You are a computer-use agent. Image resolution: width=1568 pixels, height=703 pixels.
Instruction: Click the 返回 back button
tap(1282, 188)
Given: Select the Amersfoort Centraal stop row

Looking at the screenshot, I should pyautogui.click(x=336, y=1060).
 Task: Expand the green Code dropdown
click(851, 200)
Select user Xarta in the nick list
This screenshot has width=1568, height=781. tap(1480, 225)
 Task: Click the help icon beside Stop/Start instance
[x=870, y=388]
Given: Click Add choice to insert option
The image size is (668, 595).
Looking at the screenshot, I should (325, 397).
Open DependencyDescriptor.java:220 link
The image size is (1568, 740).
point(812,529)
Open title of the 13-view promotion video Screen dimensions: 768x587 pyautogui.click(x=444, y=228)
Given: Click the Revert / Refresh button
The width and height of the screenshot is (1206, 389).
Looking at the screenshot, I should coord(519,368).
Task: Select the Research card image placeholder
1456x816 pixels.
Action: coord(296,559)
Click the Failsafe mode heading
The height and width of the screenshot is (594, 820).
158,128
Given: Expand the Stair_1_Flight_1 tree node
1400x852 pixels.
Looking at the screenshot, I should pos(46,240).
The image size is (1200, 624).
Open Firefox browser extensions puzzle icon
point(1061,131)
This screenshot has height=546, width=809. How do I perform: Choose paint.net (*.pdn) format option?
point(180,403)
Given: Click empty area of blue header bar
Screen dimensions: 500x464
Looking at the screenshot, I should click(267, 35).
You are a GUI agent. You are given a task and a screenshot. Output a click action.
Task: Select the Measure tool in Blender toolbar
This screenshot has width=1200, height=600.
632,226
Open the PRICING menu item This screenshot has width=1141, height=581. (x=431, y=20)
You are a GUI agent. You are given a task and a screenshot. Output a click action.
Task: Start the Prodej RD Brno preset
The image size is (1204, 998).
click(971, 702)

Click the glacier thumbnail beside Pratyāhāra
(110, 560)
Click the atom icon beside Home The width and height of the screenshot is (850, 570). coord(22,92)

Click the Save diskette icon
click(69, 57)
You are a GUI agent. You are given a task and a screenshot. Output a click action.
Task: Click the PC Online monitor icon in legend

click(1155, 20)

• **Your task**
Copy out every one of the records above word for word, keeping each line as it stands.

• **Completed task**
You are a computer-use agent. Image resolution: width=1568 pixels, height=703 pixels.
Instruction: Click the 返回 back button
tap(1282, 188)
Given: Select the Amersfoort Centraal stop row

Looking at the screenshot, I should pyautogui.click(x=336, y=1060).
 Task: Expand the green Code dropdown
click(851, 200)
Select user Xarta in the nick list
This screenshot has width=1568, height=781. tap(1480, 225)
 Task: Click the help icon beside Stop/Start instance
[x=870, y=388]
Given: Click Add choice to insert option
The image size is (668, 595).
Looking at the screenshot, I should (325, 397).
Open DependencyDescriptor.java:220 link
The image size is (1568, 740).
point(812,529)
Open title of the 13-view promotion video Screen dimensions: 768x587 pyautogui.click(x=444, y=228)
Given: Click the Revert / Refresh button
The width and height of the screenshot is (1206, 389).
Looking at the screenshot, I should coord(519,368).
Task: Select the Research card image placeholder
1456x816 pixels.
Action: coord(296,559)
Click the Failsafe mode heading
The height and width of the screenshot is (594, 820).
158,128
Given: Expand the Stair_1_Flight_1 tree node
1400x852 pixels.
Looking at the screenshot, I should pos(46,240).
The image size is (1200, 624).
Open Firefox browser extensions puzzle icon
point(1061,131)
This screenshot has height=546, width=809. How do I perform: Choose paint.net (*.pdn) format option?
point(180,403)
Given: Click empty area of blue header bar
Screen dimensions: 500x464
Looking at the screenshot, I should click(267, 35).
You are a GUI agent. You are given a task and a screenshot. Output a click action.
Task: Select the Measure tool in Blender toolbar
This screenshot has width=1200, height=600.
632,226
Open the PRICING menu item This screenshot has width=1141, height=581. (x=431, y=20)
You are a GUI agent. You are given a task and a screenshot. Output a click action.
Task: Start the Prodej RD Brno preset
The image size is (1204, 998).
click(971, 702)

Click the glacier thumbnail beside Pratyāhāra
(110, 560)
Click the atom icon beside Home The width and height of the screenshot is (850, 570). coord(22,92)

Click the Save diskette icon
click(69, 57)
You are a GUI agent. You are given a task and a screenshot. Output a click action.
Task: Click the PC Online monitor icon in legend

click(1155, 20)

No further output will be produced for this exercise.